Der Prätor auf erhöhtem Sitzt. Etwas tiefer neben ihm ein Schreiber. Vor ihnen prozessierende Cherusker.


PRÄTOR. Ein Kohlenbecken unter meine Füße. Das schneit und gefriert hier noch im März. Wir müssen nächstens ein Forum bauen mit Dach und Ofen.

SCHREIBER. Mich wundert nur, daß deine Milde das nicht längst geschehen ließ. Holz, Sandsteine, und sonstige Materialien finden sich dahier in Menge, Bauern, Pferde und Spanndienste in Überfluß.

PRÄTOR. Eröffne die Sitzung.

SCHREIBER lies in seinem Album und ruft dann. Erneste Klopp contra Kater major.

PRÄTOR sieht auch ins Album. Katermeier heißt der Mann.

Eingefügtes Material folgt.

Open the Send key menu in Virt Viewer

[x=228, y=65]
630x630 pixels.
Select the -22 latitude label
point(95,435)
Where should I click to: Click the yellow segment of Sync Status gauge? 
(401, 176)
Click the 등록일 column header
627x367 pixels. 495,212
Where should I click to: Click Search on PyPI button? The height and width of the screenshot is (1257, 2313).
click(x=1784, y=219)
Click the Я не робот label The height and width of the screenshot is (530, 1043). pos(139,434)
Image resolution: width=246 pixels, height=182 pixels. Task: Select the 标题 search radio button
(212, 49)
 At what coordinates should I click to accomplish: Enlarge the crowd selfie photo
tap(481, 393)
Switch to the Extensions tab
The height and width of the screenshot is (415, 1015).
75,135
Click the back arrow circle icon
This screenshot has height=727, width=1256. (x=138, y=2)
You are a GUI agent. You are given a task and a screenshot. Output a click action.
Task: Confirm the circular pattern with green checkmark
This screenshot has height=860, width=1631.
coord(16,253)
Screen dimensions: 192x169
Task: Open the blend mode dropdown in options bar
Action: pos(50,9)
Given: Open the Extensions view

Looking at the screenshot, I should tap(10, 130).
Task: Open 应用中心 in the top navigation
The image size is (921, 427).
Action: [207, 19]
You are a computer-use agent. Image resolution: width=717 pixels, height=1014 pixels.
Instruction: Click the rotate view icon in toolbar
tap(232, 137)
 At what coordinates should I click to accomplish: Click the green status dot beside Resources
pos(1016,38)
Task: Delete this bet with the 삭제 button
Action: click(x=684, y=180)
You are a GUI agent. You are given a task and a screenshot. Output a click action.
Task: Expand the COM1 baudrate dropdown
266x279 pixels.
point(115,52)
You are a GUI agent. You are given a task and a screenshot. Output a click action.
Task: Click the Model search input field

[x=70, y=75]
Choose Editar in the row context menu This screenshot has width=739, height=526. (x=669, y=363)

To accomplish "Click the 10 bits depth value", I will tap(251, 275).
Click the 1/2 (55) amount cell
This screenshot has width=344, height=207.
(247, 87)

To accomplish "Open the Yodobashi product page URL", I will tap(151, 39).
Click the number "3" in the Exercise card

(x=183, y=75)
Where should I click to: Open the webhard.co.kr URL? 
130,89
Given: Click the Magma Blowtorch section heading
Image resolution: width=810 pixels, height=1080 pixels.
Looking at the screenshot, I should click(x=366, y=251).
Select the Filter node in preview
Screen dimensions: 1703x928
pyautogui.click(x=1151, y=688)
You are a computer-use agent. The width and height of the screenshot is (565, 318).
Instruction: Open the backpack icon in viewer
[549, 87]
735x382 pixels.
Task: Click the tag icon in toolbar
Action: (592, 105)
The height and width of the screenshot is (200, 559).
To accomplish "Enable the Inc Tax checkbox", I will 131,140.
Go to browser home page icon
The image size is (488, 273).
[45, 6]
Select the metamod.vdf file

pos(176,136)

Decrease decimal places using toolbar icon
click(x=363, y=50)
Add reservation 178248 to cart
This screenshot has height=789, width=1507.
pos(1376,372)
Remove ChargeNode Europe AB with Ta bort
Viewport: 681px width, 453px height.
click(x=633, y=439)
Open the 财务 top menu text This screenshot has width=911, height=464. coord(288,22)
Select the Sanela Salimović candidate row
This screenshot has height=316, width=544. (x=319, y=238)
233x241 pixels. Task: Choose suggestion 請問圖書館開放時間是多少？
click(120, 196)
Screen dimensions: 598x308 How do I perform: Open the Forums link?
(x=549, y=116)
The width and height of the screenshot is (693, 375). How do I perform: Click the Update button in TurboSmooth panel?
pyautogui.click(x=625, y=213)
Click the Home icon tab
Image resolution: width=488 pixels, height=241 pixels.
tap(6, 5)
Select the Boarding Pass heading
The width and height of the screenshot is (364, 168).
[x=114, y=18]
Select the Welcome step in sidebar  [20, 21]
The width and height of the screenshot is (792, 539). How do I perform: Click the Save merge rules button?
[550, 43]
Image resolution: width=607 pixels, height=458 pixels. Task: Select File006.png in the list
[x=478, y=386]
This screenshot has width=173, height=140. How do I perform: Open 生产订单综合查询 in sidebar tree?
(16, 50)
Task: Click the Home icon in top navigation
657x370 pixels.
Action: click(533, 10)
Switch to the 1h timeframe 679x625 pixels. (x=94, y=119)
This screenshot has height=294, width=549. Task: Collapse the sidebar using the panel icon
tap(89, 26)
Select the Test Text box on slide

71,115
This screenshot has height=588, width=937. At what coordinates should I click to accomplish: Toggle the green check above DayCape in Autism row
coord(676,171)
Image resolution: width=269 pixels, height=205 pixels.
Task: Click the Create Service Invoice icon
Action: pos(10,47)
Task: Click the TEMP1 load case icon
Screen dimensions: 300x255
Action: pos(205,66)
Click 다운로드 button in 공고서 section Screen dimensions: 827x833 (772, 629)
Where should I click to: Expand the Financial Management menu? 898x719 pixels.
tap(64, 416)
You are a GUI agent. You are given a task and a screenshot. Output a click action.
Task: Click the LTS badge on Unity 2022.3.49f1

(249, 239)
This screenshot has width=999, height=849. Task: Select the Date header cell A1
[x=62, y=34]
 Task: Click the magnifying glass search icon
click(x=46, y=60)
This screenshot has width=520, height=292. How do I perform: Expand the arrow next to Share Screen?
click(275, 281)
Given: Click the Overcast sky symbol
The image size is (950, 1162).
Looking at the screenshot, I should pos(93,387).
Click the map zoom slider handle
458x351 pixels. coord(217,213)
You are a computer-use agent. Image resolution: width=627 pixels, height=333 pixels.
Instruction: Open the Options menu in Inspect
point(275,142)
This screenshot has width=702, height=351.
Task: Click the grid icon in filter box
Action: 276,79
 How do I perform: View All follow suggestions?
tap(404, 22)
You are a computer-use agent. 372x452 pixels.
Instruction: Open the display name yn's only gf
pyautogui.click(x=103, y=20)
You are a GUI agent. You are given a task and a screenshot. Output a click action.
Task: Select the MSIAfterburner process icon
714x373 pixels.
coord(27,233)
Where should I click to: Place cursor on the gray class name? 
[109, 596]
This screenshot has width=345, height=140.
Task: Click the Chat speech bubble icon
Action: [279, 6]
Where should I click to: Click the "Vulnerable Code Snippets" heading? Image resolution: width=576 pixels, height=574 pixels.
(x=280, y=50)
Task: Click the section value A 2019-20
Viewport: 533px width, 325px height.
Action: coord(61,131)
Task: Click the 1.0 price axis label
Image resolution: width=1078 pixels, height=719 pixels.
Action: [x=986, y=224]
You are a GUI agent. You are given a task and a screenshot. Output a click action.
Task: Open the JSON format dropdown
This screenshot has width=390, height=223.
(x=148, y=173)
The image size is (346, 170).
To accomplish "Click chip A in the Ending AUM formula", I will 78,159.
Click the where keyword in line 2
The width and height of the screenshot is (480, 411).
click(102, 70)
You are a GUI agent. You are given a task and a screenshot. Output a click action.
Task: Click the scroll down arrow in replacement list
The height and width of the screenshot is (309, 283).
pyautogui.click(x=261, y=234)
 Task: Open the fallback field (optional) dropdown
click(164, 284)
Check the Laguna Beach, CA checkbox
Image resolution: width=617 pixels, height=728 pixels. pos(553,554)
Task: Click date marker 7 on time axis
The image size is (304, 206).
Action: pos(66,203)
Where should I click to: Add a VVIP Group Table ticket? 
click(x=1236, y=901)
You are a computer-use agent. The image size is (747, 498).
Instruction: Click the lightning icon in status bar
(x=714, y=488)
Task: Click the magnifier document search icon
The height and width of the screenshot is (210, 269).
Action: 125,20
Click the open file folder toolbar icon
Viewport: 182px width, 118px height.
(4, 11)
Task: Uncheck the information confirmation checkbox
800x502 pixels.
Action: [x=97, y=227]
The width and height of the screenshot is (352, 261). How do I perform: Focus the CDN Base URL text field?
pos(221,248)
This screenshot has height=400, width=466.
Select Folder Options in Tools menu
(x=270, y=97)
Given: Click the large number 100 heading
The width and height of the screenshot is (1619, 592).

SCHREIBER. Tut nichts, Herr. Es kommt bei dem Volk wenig auf den Namen an. Es ist doch Vieh. Scheren wir es soviel wie möglich über einen Kamm.

PRÄTOR. Was tat dir Katermeier?

DIE KLOPP. Gott, ach Gott!

PRÄTOR. Heraus mit der Sache und laß die Götter weg.

DIE KLOPP. Er machte mir das vierte Kind und gab mir keinen Heller.

PRÄTOR. Du arme Hure.

SCHREIBER. Vorsichtig. Eine Hure scheint sie noch nicht. Die großen Lehrer Capito und Labeo streiten sich zwar über manche Rechtskontroverse –

PRÄTOR. Ja, auch über des Kaisers Bart.

SCHREIBER, – jedoch sind sie darin eins, daß viel, multum, fünfundzwanzigtausend bedeute, indem Cäsar in seinen Kommentarien die Stärke seines Heeres in Gallien so bezeichnet, und dieses Heer nur aus jener Anzahl bestand. Die Klägerin sieht aber nicht aus, als ob sie schon durch[328] fünfundzwanzigtausendmaliges Unterliegen zu der Vielheit gediehen sei, welche der Begriff von einer Hure erfodert. Sie ist bloß eine Geschwächte, vulgo stu –

PRÄTOR. Halt' die Hand vor deinen übergelehrten Mund. »Kurzab und ohne Erläuterung des Wie und Warum« heißt der Kappzaum für Germanen, denn je mehr du bei ihnen erläuterst und belehrst, je störriger werden sie. Zur Klopp. Du überlieferst deine vier Kinder dem Staat. Der Verklagte erhält 5000 Sestertien für sein wohlerworbenes Vierkinderrecht –

SCHREIBER. Ius quatuor liberorum, versteht ihr?

KATERMEIER. Eher als den Rechtsspruch hätt ich den Einsturz des Himmels vermutet. – Wo empfang ich das Geld?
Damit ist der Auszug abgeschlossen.